Simply because the public had lost trust in the machinery had gone!
Who believes that corruption is an issue with the government?
There are no institutions like Lokpal, Lokayukta or other institutions. Also, who is now investigating cases, the CBI, ED and Income Tax raids people only who have some public exposure. Most of the anti-corruption cases are all of this type only. Only in some states like Karnataka where some occasional raids take place and the bureaucrats caught with hoards of cash, gold, flats and agricultural lands.
In the neighbouring state, TN, there was a court case against the incumbent CM. The state deployed its own anti-corruption department and it gave, what else you expect, a clean chit to the incumbent CM! This is becoming a joke.

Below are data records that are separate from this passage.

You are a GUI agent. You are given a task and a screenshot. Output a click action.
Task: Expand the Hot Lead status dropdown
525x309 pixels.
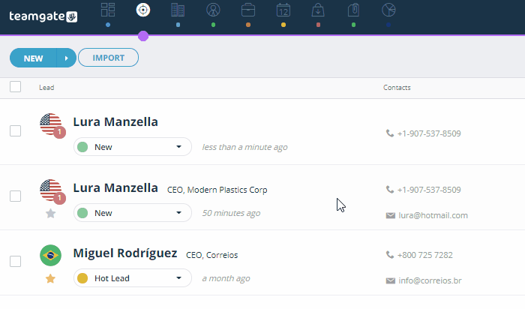(x=133, y=278)
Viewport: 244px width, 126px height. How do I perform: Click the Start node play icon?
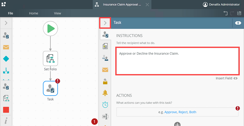coord(50,29)
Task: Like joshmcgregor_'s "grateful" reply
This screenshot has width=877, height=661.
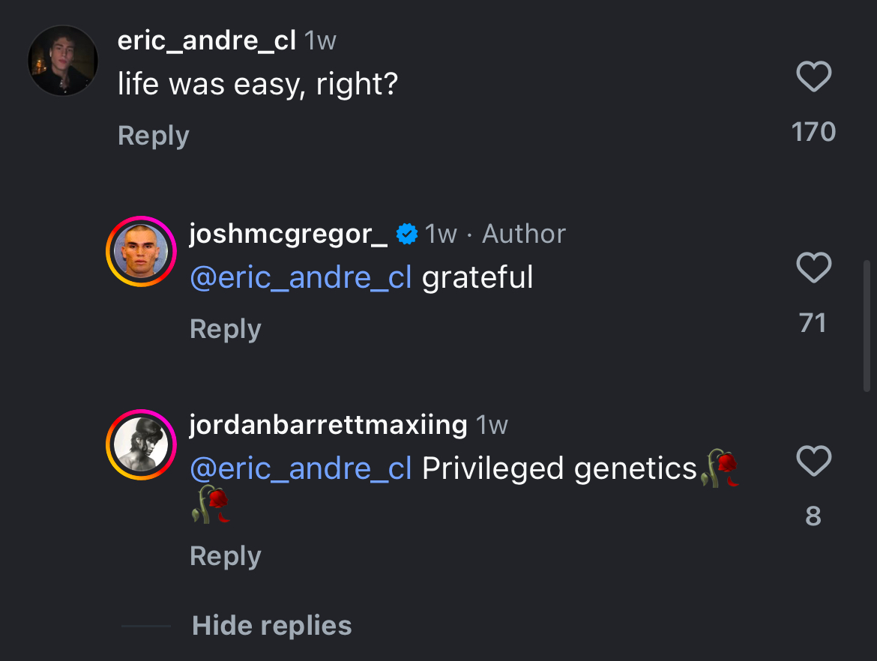Action: (813, 268)
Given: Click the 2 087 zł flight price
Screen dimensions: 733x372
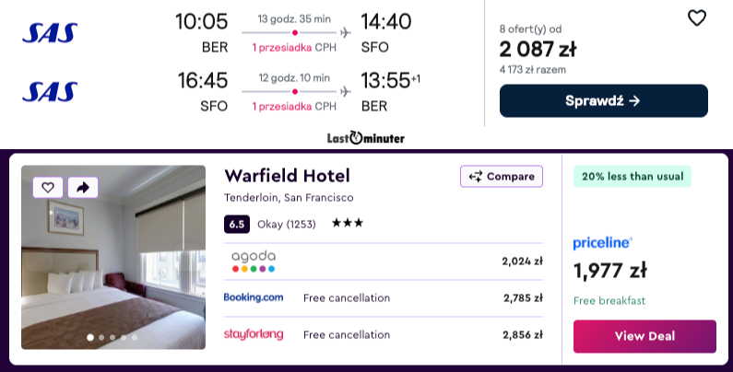Looking at the screenshot, I should [x=538, y=48].
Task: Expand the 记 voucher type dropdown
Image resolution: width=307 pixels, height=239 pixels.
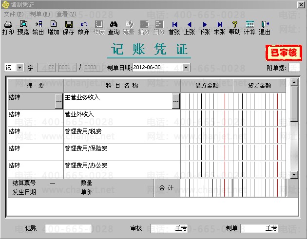Action: coord(20,67)
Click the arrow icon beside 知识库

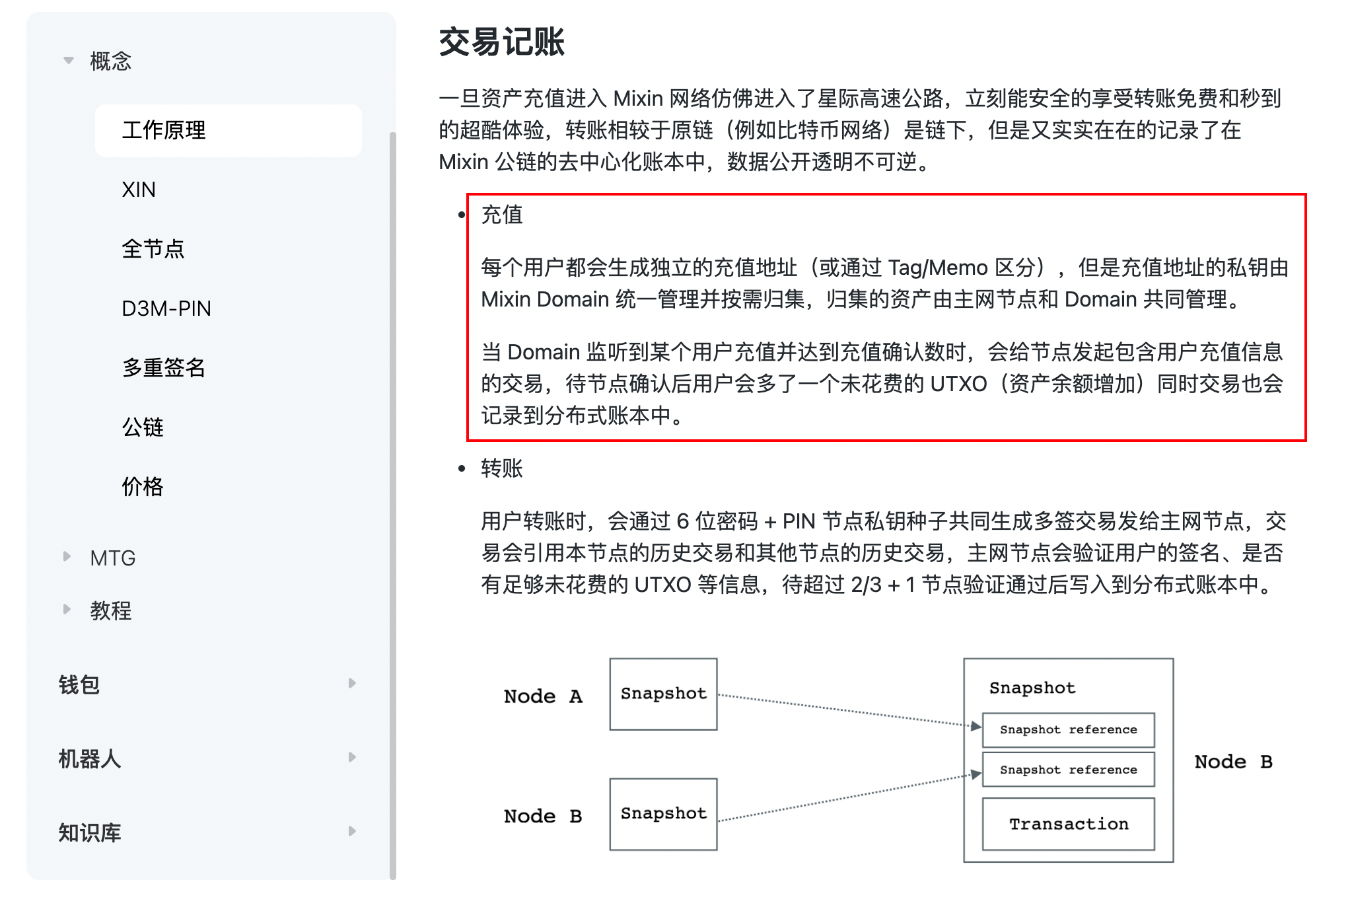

A state which was rooted in large scale corruption, where the Chief
Secretary to the government was caught red-handed with cash in his official rooms is let off; no one knows what happened to the case! Much more serious corruptions have been let off; we don’t know where the cash parcels in a lorry were taken for safe custody!
So, what chance for farmers to get their crop insurance scheme succeeds?
The rural scenario is not a happy one when it comes to really turn farmers into a well-behaved lot. Farmers have their own limitations as a responsible citizenry. What we need a new type of propaganda for the farmers to safeguard themselves from many pitfalls.
There is a book before us, titled, Vidows of Vidharba by Kota Neelima that examines the suicide of farmers of this cotton belt of Maharashtra.
The state machinery classifies the farmers into different categories, farmers, cultivators and agri labourers.
This is silly, to say the least!
All this is statistical jugglery to deny genuine victims of the tragedy that is agriculture in India.
There is no point in spending time on the finer versions of any academic or journalistic study. The only way our seems to be pay directly to the affected families by some summary enquiry, not raising the troublesome minor details.
Route all your payment through the panchayat raj channels. Make panchayats the ground level institutions and let the villagers know the government has done an honest job.
Agriculture ministers in particular in the states must be persons who have large sympathy with the rural people and must be seen by the villagers occasionally.
Unless wide publicity is given in the TV channels and rural media and interaction with the stakeholders who include the panchayat leaders as well as teachers, journalists and social workers, the real status of the rural distress can’t be gauged and reliefs reached.
Honest and truthful government servants must be mentioned and given promotions out of the routine and only some sort of semi-independent interventions are made, the bureaucratic machinery and the lethargy of the elected representatives too can’t do much.
Now, new elements have entered into the public debate, that of the rise and role of the criminals, as elected representatives.
Hopefully, the new special courts to try the criminal politicians must help to stop the further deterioration of the rural political space.
With the increasing. Land holdings have come down to 1.5 hectare and this is going down further three-fold in the last few years.
So, problems of Indian farmers is not going to be easy for any politician, or party.
Let us recognise the grim reality of rural India. It is not a pleasant sight!